Refinance for Lower Payment

Call your lender to see if the company refinances existing loans -- many companies don't, but that doesn't mean you're out of luck. Check with your bank or credit union about a refinance. Pull all your paperwork together, including check stubs or an explanation of why you're in financial hardship, such as if your hours were cut back at work. As long as you can prove that you still have enough income to make the new loan payment, it's likely you can refinance your car loan.

Loan Extension

If your financial hardship is likely to be temporary, such as an extended medical leave, ask your lender for a loan extension. Many lenders allow you to skip a certain number of payments, such as for six months, then they add those six months to the end of your loan term. You still pay the same vehicle payment, but you get a few months without a payment to help get your finances in order.

Cosigner

Finding a co-signer can help you refinance your vehicle if you don't have current proof of income, if you've been laid off, for example.
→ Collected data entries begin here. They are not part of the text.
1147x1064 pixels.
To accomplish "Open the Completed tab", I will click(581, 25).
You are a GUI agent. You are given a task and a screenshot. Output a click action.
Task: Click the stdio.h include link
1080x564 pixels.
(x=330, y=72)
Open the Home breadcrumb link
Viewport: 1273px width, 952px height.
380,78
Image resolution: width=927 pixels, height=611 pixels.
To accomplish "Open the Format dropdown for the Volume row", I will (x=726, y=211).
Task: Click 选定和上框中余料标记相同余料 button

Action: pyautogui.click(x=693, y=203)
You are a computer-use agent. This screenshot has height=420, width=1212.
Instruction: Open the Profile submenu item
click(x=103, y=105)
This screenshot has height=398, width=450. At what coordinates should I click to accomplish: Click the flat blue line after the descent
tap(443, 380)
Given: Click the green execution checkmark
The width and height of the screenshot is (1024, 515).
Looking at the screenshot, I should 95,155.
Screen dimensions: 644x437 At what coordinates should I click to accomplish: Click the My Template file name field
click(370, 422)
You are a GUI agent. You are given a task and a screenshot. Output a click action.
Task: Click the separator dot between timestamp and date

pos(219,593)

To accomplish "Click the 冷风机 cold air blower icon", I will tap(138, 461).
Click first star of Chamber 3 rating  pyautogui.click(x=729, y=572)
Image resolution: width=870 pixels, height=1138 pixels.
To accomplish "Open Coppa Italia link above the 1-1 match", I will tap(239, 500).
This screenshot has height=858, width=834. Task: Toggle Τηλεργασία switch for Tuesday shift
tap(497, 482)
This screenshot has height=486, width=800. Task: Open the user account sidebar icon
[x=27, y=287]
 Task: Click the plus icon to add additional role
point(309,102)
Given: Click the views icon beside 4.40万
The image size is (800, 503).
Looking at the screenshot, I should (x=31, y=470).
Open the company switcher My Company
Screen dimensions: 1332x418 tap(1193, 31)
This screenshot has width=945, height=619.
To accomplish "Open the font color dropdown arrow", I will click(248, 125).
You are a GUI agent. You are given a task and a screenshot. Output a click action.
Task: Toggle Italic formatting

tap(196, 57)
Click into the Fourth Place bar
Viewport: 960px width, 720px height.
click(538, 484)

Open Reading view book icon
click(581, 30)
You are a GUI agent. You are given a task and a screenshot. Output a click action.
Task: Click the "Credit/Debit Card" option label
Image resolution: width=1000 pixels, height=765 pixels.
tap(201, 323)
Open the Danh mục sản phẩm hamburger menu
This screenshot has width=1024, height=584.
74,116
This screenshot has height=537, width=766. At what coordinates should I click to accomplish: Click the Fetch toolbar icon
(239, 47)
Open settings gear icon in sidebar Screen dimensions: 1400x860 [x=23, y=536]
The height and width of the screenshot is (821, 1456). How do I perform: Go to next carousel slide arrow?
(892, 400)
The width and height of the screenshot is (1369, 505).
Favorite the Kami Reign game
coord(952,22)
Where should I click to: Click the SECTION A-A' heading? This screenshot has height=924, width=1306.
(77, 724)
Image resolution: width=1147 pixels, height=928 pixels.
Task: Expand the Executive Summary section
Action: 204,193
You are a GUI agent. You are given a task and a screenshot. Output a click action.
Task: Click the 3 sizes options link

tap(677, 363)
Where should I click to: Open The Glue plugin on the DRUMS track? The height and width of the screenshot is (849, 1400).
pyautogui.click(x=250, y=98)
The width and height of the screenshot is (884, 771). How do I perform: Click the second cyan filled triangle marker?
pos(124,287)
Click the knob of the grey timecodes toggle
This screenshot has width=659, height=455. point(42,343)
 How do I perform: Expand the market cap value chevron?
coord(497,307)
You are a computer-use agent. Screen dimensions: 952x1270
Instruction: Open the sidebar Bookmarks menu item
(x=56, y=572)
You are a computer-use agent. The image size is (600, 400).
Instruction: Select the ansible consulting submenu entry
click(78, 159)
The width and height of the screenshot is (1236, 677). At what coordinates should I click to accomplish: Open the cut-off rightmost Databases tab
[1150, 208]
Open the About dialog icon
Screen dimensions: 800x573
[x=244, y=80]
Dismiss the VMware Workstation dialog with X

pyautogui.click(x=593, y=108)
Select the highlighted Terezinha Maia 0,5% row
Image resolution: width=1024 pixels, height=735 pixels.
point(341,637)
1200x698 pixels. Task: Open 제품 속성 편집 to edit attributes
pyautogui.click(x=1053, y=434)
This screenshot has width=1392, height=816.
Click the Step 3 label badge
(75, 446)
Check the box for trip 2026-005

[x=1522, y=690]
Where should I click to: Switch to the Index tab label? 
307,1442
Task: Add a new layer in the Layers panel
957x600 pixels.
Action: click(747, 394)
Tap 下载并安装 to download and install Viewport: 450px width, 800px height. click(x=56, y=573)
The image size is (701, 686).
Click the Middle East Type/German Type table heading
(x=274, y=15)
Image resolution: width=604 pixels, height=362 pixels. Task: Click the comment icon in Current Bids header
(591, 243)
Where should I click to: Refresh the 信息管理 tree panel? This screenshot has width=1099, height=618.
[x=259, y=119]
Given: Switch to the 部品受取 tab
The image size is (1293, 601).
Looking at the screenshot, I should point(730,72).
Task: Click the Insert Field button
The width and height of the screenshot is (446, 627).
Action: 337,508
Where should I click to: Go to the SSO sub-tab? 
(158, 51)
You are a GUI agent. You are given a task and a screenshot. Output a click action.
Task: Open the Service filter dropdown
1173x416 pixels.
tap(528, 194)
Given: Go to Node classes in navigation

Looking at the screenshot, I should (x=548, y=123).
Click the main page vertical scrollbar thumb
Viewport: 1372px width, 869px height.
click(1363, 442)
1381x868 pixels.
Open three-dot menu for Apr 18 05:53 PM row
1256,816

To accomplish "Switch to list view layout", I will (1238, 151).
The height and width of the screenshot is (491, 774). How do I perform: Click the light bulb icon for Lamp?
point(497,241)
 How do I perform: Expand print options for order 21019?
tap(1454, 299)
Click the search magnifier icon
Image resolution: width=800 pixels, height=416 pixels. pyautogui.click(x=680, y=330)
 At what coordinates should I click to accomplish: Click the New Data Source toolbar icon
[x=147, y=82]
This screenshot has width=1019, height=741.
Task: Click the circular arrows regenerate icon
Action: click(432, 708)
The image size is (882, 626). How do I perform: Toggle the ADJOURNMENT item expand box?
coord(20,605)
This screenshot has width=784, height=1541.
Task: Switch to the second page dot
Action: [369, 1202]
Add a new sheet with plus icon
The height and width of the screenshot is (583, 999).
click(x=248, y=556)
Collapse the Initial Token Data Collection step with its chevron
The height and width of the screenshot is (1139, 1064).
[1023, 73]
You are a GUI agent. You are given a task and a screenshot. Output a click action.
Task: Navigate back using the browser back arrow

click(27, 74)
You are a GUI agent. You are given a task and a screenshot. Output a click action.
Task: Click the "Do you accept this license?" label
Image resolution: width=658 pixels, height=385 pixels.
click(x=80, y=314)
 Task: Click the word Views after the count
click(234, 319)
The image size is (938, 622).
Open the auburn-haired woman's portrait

A family member might be willing to co-sign with you to help you qualify for the refinance. The co-signer becomes liable for the loan if you don't pay, so only take this route if you're confident you can pay for the duration of the loan.

Considerations

When you refinance, you trade a new car loan with a used car loan, which typically has a higher interest rate. The higher interest rate can result in a payment that's not as low as you'd like, unless you extend the payments for a long term. In this scenario, you end up paying significantly more for the car than you would by sticking with your original, new car, low-interest loan, but it could be your best bet to keep the car and prevent a repossession. If your car is upside down, which means you owe more than the car is worth, it could be difficult to get any kind of refinancing loan. In this case, it might be better to trade the car in on an inexpensive car that has a low enough price to shoulder the amount you are upside down. Talk to a car sales professional and your lender to see which option works best for your situation.